ヴァディスはそれを見やりつつ、絶望的な指示を出した。


「馬足落とせ!」


死ねと命ずるがごときその指示に、

馬車の操手は一片の躊躇なく従った。


できそこないの群れははまさに好機と見て全力を振り絞り、

一気に加速して側面へ迫った。人に酷似した顔は殺意に溢れ、

赤子の声を発しながら、おぞましい形相で馬車をねめつけた。

目を血走らせ、口元を歪め、吠えるもの、嗤うものもいた。



できそこないの群れが完全に馬車の側面を取り、同時に

体を限界までたわめ、一斉に渾身の体当たりを食らわせようとした、



その、刹那。



「今だ! 陣形戻せ!!」


ヴァディスの叫びが隘路に響き、

操手は一瞬の逡巡なく指示を実行した。


右の荷馬車は待ち詫びたかのように勢い良く弾け出し、左方へ逃げる。

それを中央の馬車が追い、二台は瞬時に左の馬車の前につけた。

芸術的な巧みさを以って三台の馬車は縦列となり、

岩壁すれすれを疾駆した。


隘路中央には体当たりを空振りしたできそこないの群れ。

野生と魔性の成せる業か、転倒し体勢を崩すものこそいなかった。

しかしながらその表情は一様に驚愕と絶望に包まれ、

口々に悲鳴をあげていた。



できそこないたちのすぐ前方、ほんの目と鼻の先には、

猛速度で突っ込んでくる騎馬隊の姿があったのだ。



一瞬の出来事だった。
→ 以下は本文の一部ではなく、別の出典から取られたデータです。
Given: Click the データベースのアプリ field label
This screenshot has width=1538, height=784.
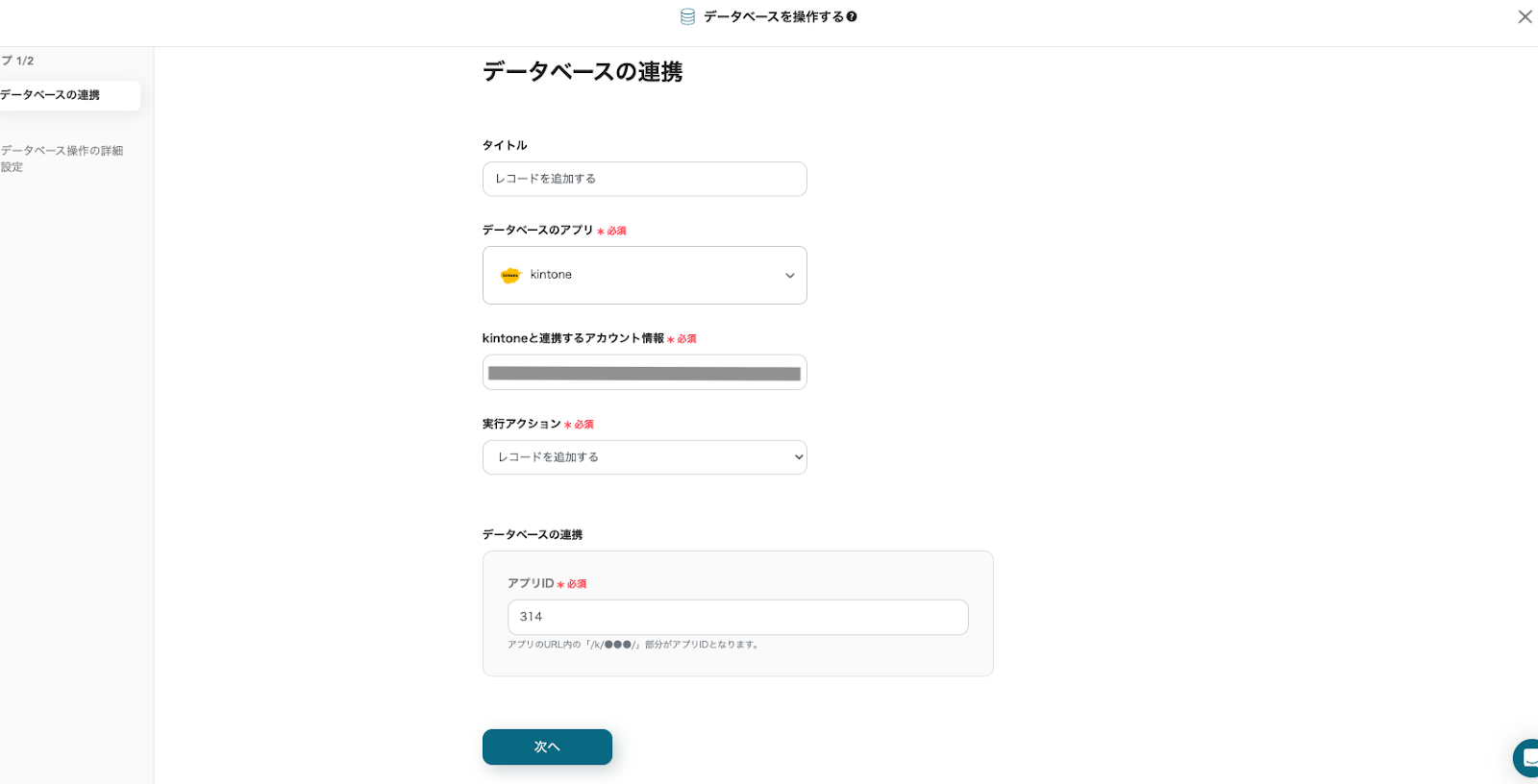Looking at the screenshot, I should (537, 231).
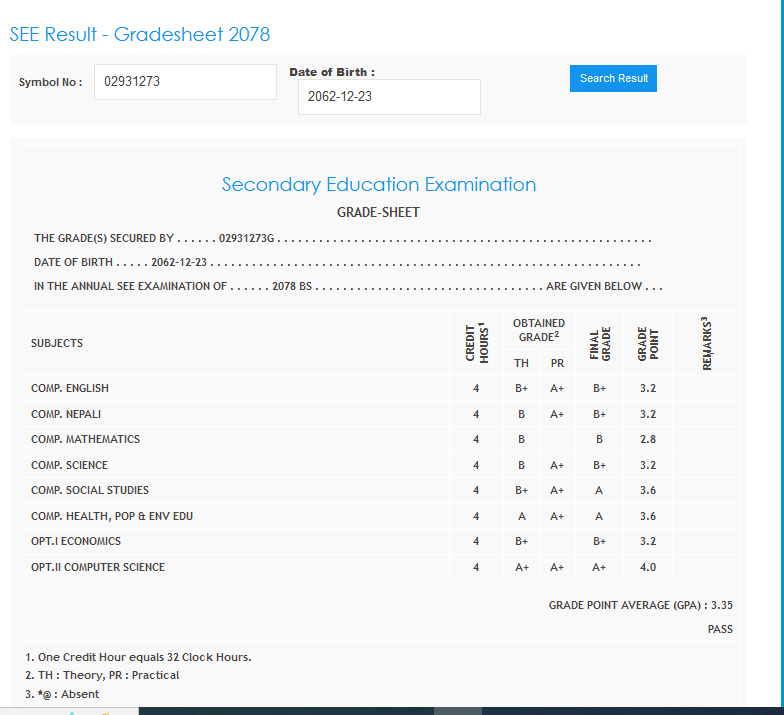Click the Grade Point Average 3.35 text
Image resolution: width=784 pixels, height=715 pixels.
click(x=640, y=605)
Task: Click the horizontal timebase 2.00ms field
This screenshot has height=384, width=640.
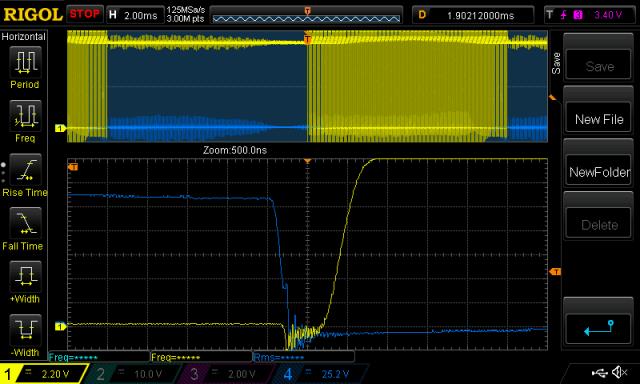Action: [x=135, y=15]

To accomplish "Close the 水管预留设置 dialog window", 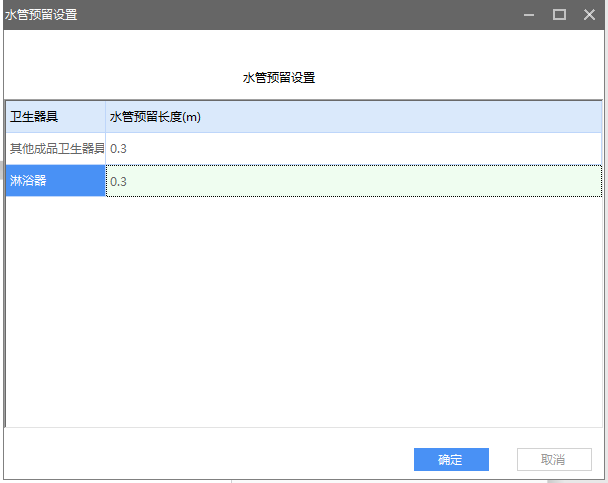I will coord(588,14).
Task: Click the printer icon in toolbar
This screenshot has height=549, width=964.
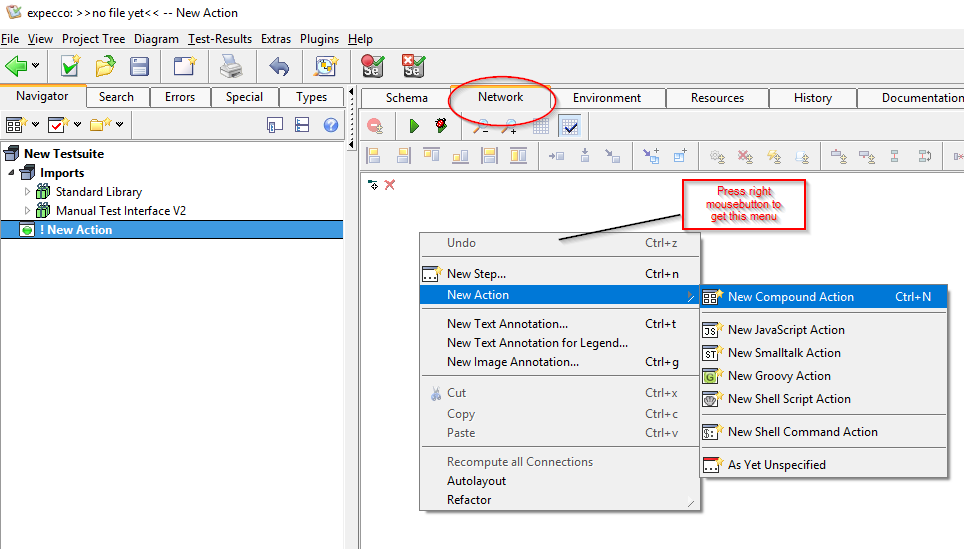Action: pos(231,67)
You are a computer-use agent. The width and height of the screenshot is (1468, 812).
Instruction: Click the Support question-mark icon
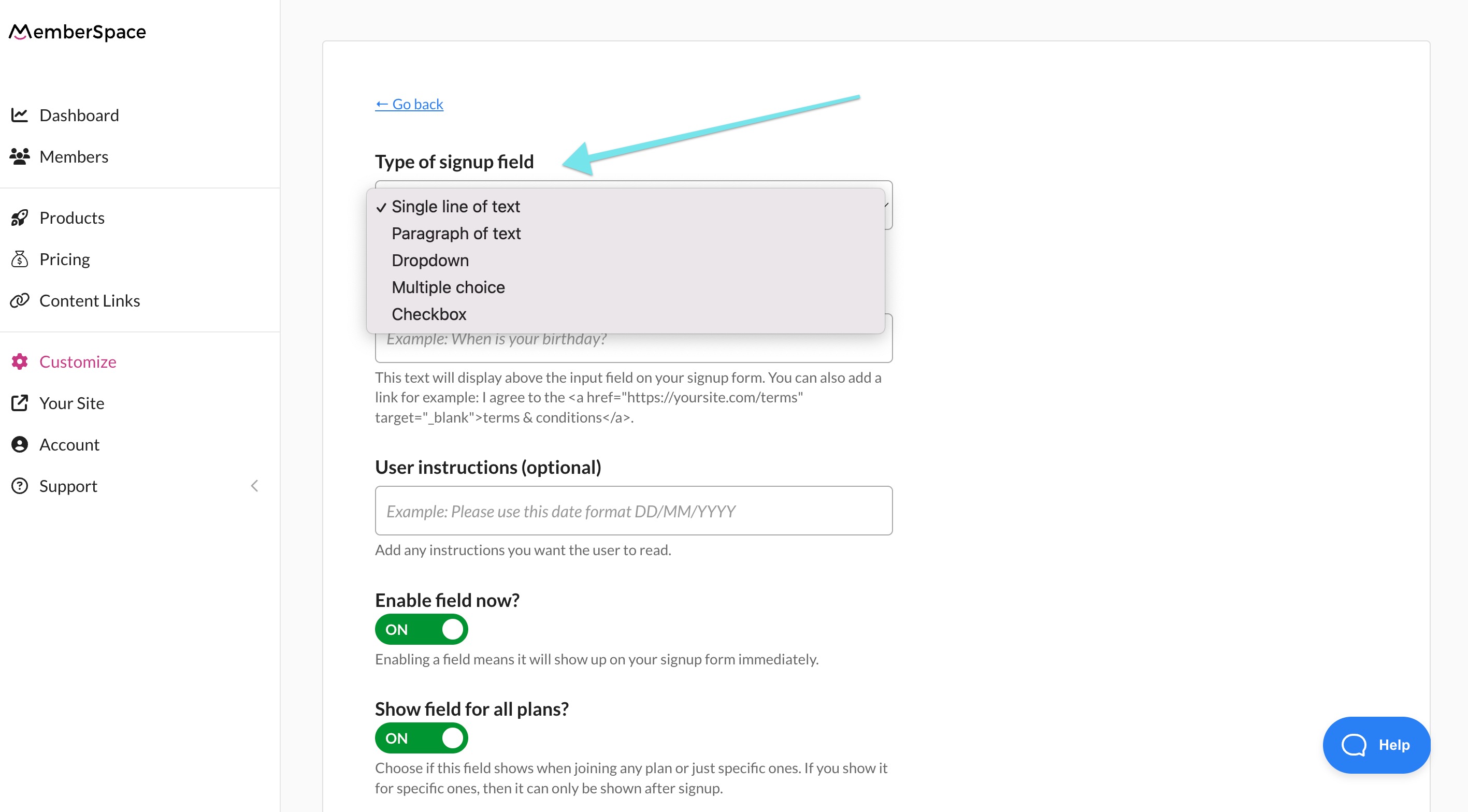(19, 485)
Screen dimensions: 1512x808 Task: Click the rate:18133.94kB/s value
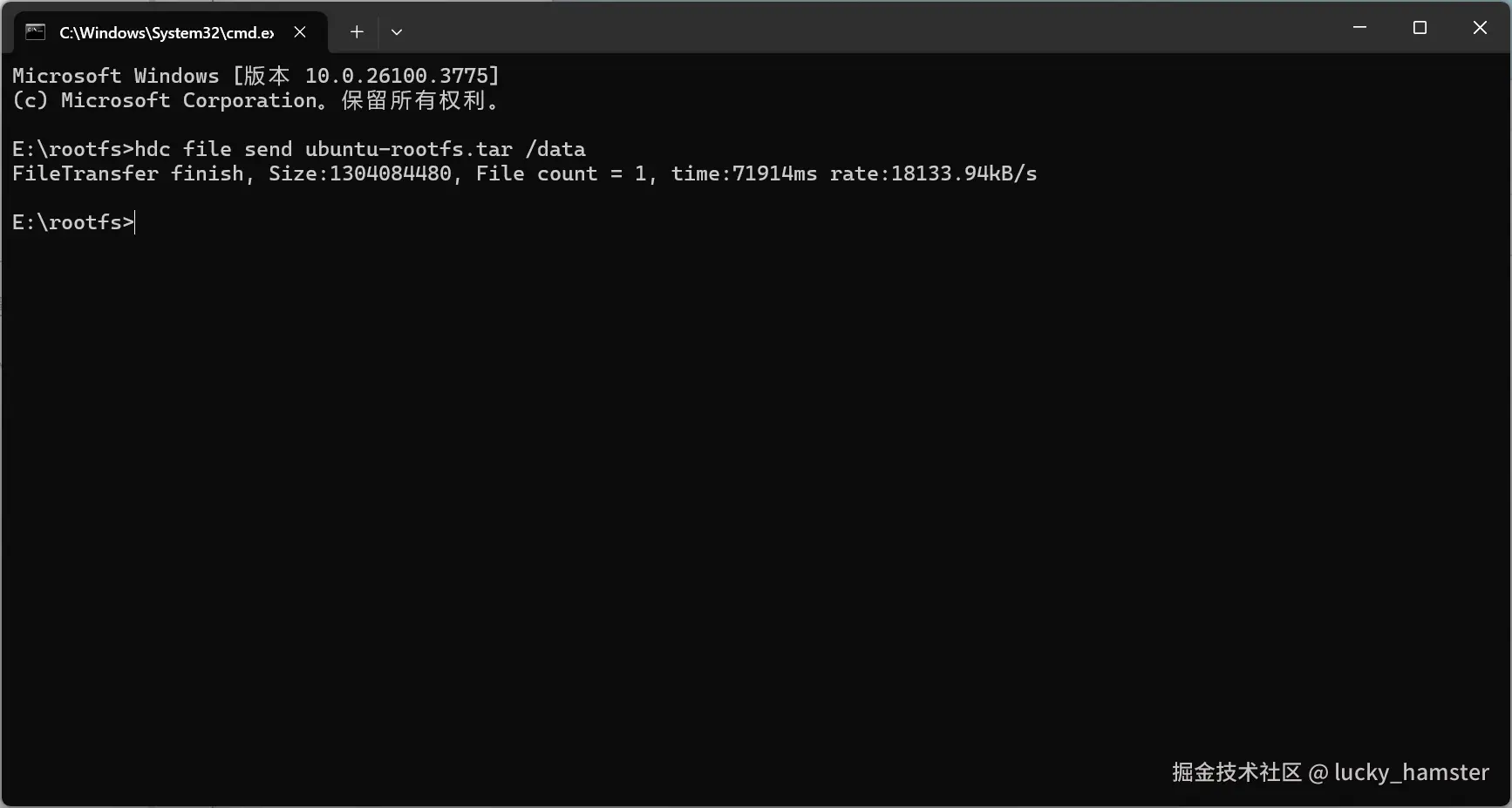pyautogui.click(x=933, y=173)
サイアスは息を呑み、目をみはった。



できそこないの群れは一匹残らず千切れ、撥ねられ、消し飛んでいった。



狭い隘路で馬車を横並びに走らせていたのは、

側面積を減らし、後方に備えるためだけではなかった。

できそこないたちの視界から、騎馬隊の戻りを

隠すためでもあったのだ。


ラグナ率いる騎馬隊は全速の突撃によって

できそこないの群れを完膚なきまでに粉砕し、

馬足を落として反転、馬車の方へと戻ってきた。


赤子の泣き声に似た耳障りな合唱は消え去り、

隘路には騎士たちの歓喜の声が響いていた。